**Input for this task**
____

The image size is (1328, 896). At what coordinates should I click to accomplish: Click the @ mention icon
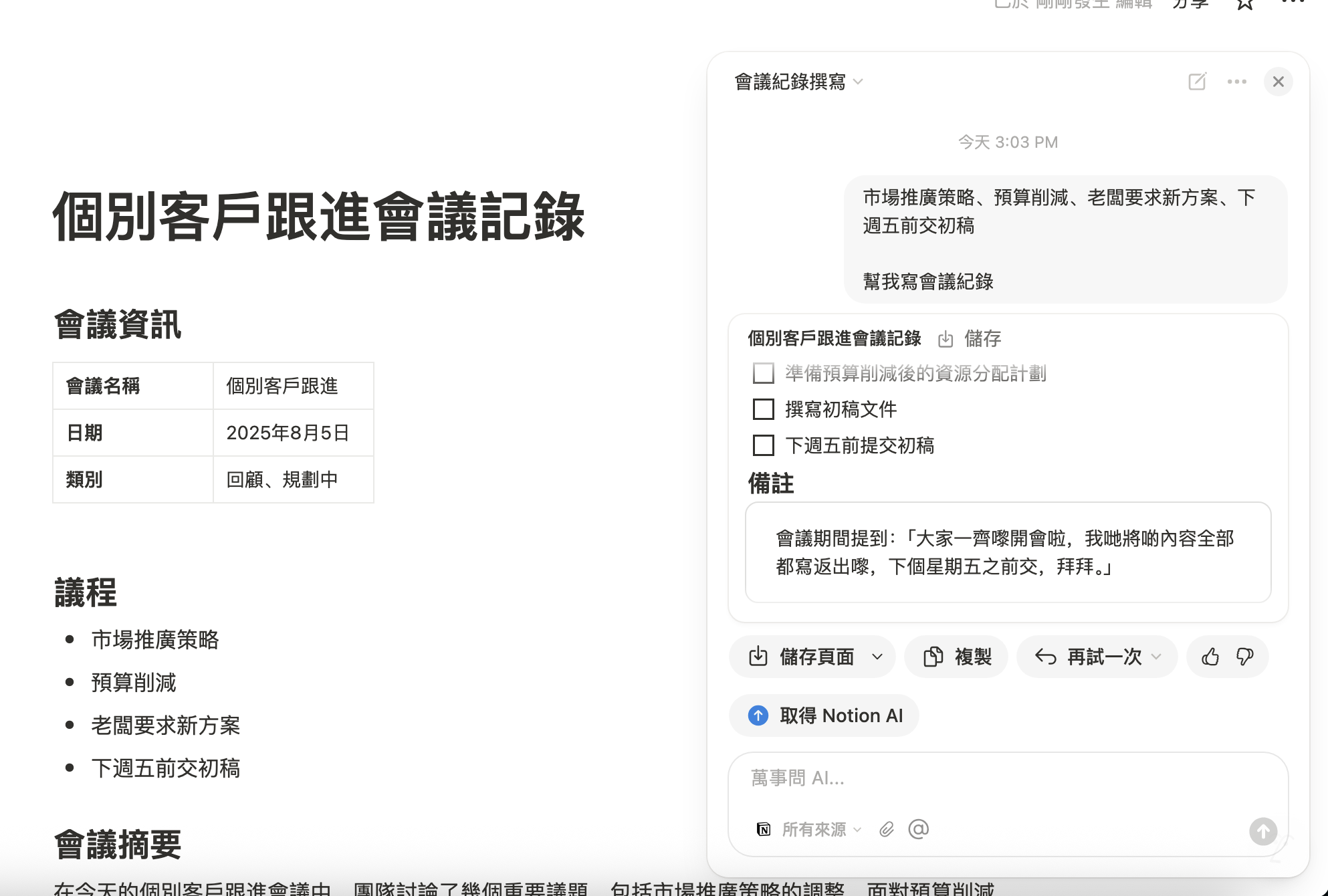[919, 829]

____

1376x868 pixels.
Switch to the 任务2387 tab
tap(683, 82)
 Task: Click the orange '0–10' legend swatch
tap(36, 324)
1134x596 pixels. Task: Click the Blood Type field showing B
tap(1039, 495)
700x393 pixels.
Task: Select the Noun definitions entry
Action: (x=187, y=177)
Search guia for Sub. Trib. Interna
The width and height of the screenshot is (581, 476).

____

**The task**
Can you reproduce, with no changes, the lines of the listing from the one containing "1376x868 pixels." through the one containing "The width and", both of those lines included?

**Solution to this problem**
1376x868 pixels.
Switch to the 任务2387 tab
tap(683, 82)
 Task: Click the orange '0–10' legend swatch
tap(36, 324)
1134x596 pixels. Task: Click the Blood Type field showing B
tap(1039, 495)
700x393 pixels.
Task: Select the Noun definitions entry
Action: (x=187, y=177)
Search guia for Sub. Trib. Interna
The width and height of the screenshot is (581, 476).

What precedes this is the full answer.